Schafmist und Schneekugeln
Heute Abend geht es los. Nach einer wahren Freiwilligendienst-Odyssee kann dasfraeuleintanzt endlich ihren EVS im nordirischen Belfast antreten. Der Koffer ist voll, der Kopf auch. Die Gedanken vor der Abreise. Über elterliche "Loslassliebe", Schafmist und Vorurteile.

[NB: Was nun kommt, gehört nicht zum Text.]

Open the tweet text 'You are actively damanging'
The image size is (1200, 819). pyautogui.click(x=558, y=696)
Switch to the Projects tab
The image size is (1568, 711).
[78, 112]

„Du brauchst noch dringend Tabletten gegen Kopfweh und Nasenspray und neue Zahncreme, Reisewaschmittel wär auch nicht schlecht. Hast du Aspirin dabei?“ Mama ist aufgeregt. Für sie beginnt ein neuer Lebensabschnitt. Heute Abend fliege ich nach Nordirland. Für mich irgendwie auch. Nur ist das noch nicht bei mir angekommen. Ich bin Annkathrin, 18, in diesem Frühjahr habe ich mein Abitur gemacht. Jetzt werde ich für ein Jahr in der nordirischen Hauptstadt Belfast einen EVS, einen European Voluntary Service, leisten.
Wenn ich an das Jahr, das vor mir liegt, denke, ist das ein bisschen so, als würde ich eine Schneekugel schütteln. Ich sehe mich inmitten sattgrüner Berge in Schafscheiße treten, während mir rothaarige Rauschebärte in rot-karierten Baumwollhemden und Barbour-Jacke die Pranke auf die Schulter hauen und dabei mit einer von durchzechten Pubnächten gefräßten Stimme „Let`s have some whiskey!“ röhren.

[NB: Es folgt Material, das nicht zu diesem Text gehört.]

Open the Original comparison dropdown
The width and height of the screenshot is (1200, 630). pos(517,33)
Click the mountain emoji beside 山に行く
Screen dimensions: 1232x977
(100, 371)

Ganz ehrlich: Ich kann mir überhaupt nicht vorstellen, was mich erwartet. Deshalb hangele ich mich vielleicht auch noch von Klischee zu Klischee. Je stärker ich meine Kugel schüttele, desto trüber wird das Bild vom herabfallenden Schnee. Oder in meinem (irischen) Fall: Regen.

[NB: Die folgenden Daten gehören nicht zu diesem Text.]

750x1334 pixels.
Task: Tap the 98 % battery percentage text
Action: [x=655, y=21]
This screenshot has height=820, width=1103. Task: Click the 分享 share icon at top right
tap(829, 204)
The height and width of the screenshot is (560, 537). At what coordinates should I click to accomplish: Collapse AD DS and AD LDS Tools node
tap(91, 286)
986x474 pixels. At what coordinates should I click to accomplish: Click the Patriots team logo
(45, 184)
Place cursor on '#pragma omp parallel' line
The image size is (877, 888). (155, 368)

Während meine Mutter also ihre „Packvorschläge“ runterrattert als würde ich im nächsten Jahr nicht drei, sondern zwölf Flugstunden entfernt leben, nicke ich nur lethargisch. Es ist eben doch nur Nordirland. Nicht Afrika. Nicht Lateinamerika. Nicht mal Australien. Und das ist vielleicht auch der Grund für mein (nichtvorhandenes?) Gefühlsdurcheinander.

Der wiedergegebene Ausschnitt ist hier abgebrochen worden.